Number of available bits depends on the operands’ types and the platform.

Example

  • sa8 operands with 32-bit accumulator uses 1 sign bit and 31 significant bits. sa8 operands have 1 sign and 7 significant bits. Single multiplication of such operands results in 7 + 7 + 1 = 15 significant bits for output. Here one extra bit is required to handle multiplication of max negative values (-32768 * -32768 = 1073741824 - the value of 31 bits depth). Thus for MAC-based kernels, 16 accumulation bits (as 31-(7+7+1)=16) are available which can be used to perform up to 2^16 = 65536 operations without overflow.
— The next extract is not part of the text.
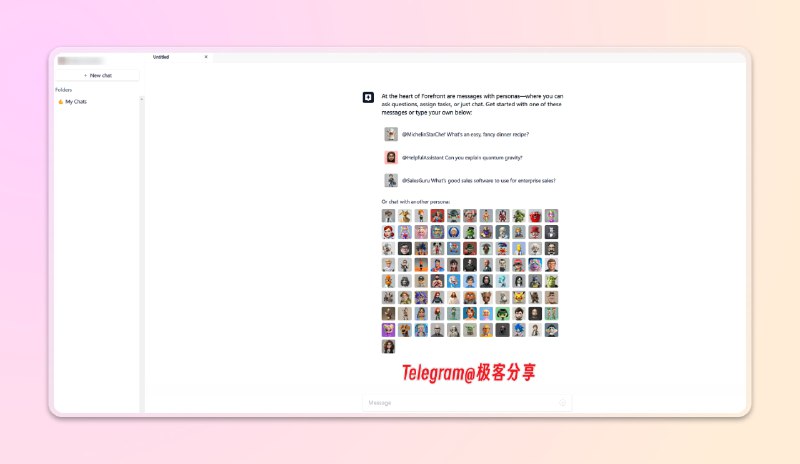Select the first avatar in persona grid
The image size is (800, 464).
click(x=388, y=216)
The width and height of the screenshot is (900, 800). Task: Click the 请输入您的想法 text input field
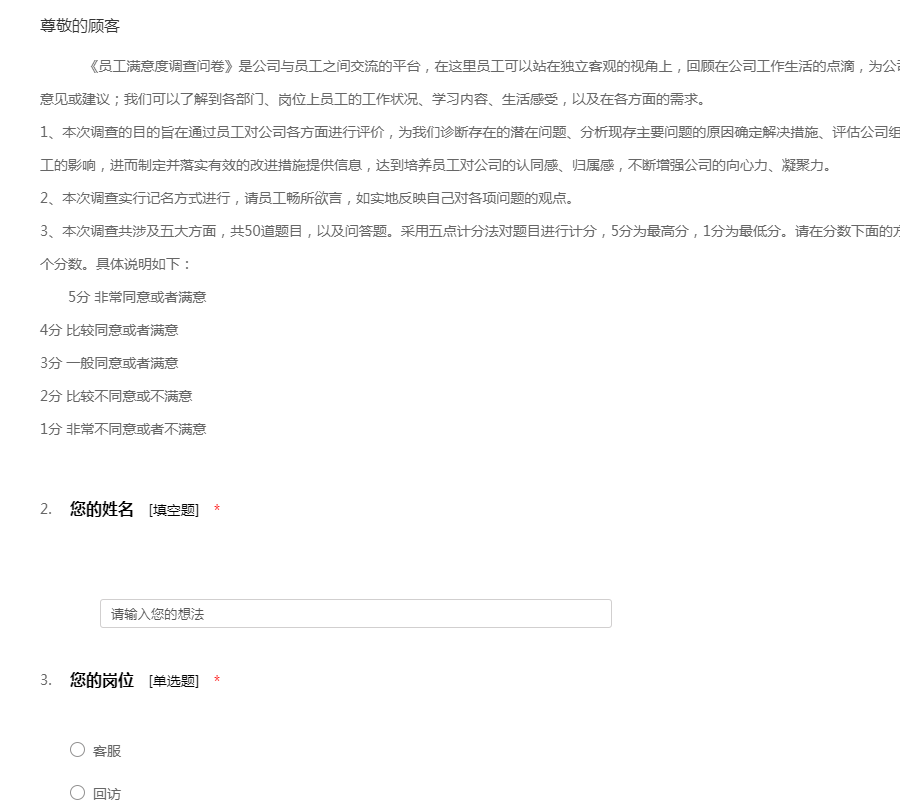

For simple accumulation, 31 - 7 = 24 bits are available which are guaranteed to perform up to 2^24 = 16777216 operations without overflow.

  • fx16 operands with 40-bit accumulator is uses 1 sign bit and 39 significant bits. fx16 operands have 1 sign and 15 significant bits. A multiplication of such operands results in 15 + 15 + 1 = 31 significant bits for output. Here one extra bit is required to handle multiplication of max negative values (-128 * -128 = 16384 - the value of 15 bits depth). For MAC-based kernels, 39 - (15+15+1) = 8 accumulation bits are available, which can be used to perform up to 2^8 = 256 operations without overflow. For simple accumulation, 39 - 15 = 24 bits are available which perform up to 2^24 = 16777216 operations without overflow.

In general, the number of accumulations required for one output value calculation can be estimated in advance.

Note

  • If the available bits are not enough, ensure that you quantize inputs (including weights for both the operands of the MAC) while keeping some bits unused.

  • To reduce the influence of quantization on the result, ensure that you evenly distribute these bits between operands.

Special functions to determine the number of the available accumulator guard bits for the different operand combination are provided. These values can be different when compiled on a different platform. These functions are defined in Get Number of Accumulator Guard Bits section.